- [What is needed]:
Please quote all of the items below word for word.

- [Given entries]:
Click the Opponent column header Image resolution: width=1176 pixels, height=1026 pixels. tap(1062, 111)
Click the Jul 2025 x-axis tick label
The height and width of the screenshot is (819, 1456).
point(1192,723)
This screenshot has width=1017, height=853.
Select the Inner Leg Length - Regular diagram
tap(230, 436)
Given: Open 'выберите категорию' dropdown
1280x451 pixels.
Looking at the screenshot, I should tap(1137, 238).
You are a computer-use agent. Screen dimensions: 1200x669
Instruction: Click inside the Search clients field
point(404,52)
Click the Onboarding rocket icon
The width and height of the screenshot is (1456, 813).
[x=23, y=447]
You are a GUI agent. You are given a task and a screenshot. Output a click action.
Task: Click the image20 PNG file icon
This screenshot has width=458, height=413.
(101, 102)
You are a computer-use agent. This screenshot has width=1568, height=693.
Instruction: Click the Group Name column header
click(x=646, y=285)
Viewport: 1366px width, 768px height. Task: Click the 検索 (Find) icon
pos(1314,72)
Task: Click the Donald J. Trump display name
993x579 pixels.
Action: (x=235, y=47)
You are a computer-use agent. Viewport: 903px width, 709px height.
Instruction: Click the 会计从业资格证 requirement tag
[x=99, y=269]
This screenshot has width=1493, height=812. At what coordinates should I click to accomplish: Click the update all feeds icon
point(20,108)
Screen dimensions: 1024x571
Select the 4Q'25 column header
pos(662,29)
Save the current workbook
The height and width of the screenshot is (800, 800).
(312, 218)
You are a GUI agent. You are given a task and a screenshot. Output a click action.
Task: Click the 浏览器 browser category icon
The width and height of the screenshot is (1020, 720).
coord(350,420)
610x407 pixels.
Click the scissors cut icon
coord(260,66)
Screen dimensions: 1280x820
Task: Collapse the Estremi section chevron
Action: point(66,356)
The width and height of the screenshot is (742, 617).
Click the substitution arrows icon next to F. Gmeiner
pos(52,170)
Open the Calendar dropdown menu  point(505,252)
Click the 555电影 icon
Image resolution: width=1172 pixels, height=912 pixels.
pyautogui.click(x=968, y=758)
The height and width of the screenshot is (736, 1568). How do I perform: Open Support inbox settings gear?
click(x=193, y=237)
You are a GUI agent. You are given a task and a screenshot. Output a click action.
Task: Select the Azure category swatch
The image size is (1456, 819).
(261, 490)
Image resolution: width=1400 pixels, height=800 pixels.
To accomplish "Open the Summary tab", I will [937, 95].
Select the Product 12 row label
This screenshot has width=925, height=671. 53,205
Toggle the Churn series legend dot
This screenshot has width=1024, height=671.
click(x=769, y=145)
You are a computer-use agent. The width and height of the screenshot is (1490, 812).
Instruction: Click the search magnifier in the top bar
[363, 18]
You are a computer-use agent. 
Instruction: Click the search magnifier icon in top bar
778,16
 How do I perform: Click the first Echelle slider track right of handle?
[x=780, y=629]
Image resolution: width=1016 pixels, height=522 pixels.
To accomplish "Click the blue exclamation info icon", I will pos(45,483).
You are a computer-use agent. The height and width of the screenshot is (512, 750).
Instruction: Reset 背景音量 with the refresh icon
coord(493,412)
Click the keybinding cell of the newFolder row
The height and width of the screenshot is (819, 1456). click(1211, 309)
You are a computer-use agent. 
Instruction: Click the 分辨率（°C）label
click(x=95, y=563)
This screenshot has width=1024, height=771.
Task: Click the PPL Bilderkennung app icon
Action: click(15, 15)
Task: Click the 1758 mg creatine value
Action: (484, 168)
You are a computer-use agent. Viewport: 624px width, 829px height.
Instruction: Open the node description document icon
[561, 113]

- [Exercise output]:
Click the Opponent column header Image resolution: width=1176 pixels, height=1026 pixels. tap(1062, 111)
Click the Jul 2025 x-axis tick label
The height and width of the screenshot is (819, 1456).
point(1192,723)
This screenshot has width=1017, height=853.
Select the Inner Leg Length - Regular diagram
tap(230, 436)
Given: Open 'выберите категорию' dropdown
1280x451 pixels.
Looking at the screenshot, I should tap(1137, 238).
You are a computer-use agent. Screen dimensions: 1200x669
Instruction: Click inside the Search clients field
point(404,52)
Click the Onboarding rocket icon
The width and height of the screenshot is (1456, 813).
[x=23, y=447]
You are a GUI agent. You are given a task and a screenshot. Output a click action.
Task: Click the image20 PNG file icon
This screenshot has width=458, height=413.
(101, 102)
You are a computer-use agent. This screenshot has width=1568, height=693.
Instruction: Click the Group Name column header
click(x=646, y=285)
Viewport: 1366px width, 768px height. Task: Click the 検索 (Find) icon
pos(1314,72)
Task: Click the Donald J. Trump display name
993x579 pixels.
Action: (x=235, y=47)
You are a computer-use agent. Viewport: 903px width, 709px height.
Instruction: Click the 会计从业资格证 requirement tag
[x=99, y=269]
This screenshot has width=1493, height=812. At what coordinates should I click to accomplish: Click the update all feeds icon
point(20,108)
Screen dimensions: 1024x571
Select the 4Q'25 column header
pos(662,29)
Save the current workbook
The height and width of the screenshot is (800, 800).
(312, 218)
You are a GUI agent. You are given a task and a screenshot. Output a click action.
Task: Click the 浏览器 browser category icon
The width and height of the screenshot is (1020, 720).
coord(350,420)
610x407 pixels.
Click the scissors cut icon
coord(260,66)
Screen dimensions: 1280x820
Task: Collapse the Estremi section chevron
Action: point(66,356)
The width and height of the screenshot is (742, 617).
Click the substitution arrows icon next to F. Gmeiner
pos(52,170)
Open the Calendar dropdown menu  point(505,252)
Click the 555电影 icon
Image resolution: width=1172 pixels, height=912 pixels.
pyautogui.click(x=968, y=758)
The height and width of the screenshot is (736, 1568). How do I perform: Open Support inbox settings gear?
click(x=193, y=237)
You are a GUI agent. You are given a task and a screenshot. Output a click action.
Task: Select the Azure category swatch
The image size is (1456, 819).
(261, 490)
Image resolution: width=1400 pixels, height=800 pixels.
To accomplish "Open the Summary tab", I will [937, 95].
Select the Product 12 row label
This screenshot has width=925, height=671. 53,205
Toggle the Churn series legend dot
This screenshot has width=1024, height=671.
click(x=769, y=145)
You are a computer-use agent. The width and height of the screenshot is (1490, 812).
Instruction: Click the search magnifier in the top bar
[363, 18]
You are a computer-use agent. 
Instruction: Click the search magnifier icon in top bar
778,16
 How do I perform: Click the first Echelle slider track right of handle?
[x=780, y=629]
Image resolution: width=1016 pixels, height=522 pixels.
To accomplish "Click the blue exclamation info icon", I will pos(45,483).
You are a computer-use agent. The height and width of the screenshot is (512, 750).
Instruction: Reset 背景音量 with the refresh icon
coord(493,412)
Click the keybinding cell of the newFolder row
The height and width of the screenshot is (819, 1456). click(1211, 309)
You are a computer-use agent. 
Instruction: Click the 分辨率（°C）label
click(x=95, y=563)
This screenshot has width=1024, height=771.
Task: Click the PPL Bilderkennung app icon
Action: click(15, 15)
Task: Click the 1758 mg creatine value
Action: (484, 168)
You are a computer-use agent. Viewport: 624px width, 829px height.
Instruction: Open the node description document icon
[561, 113]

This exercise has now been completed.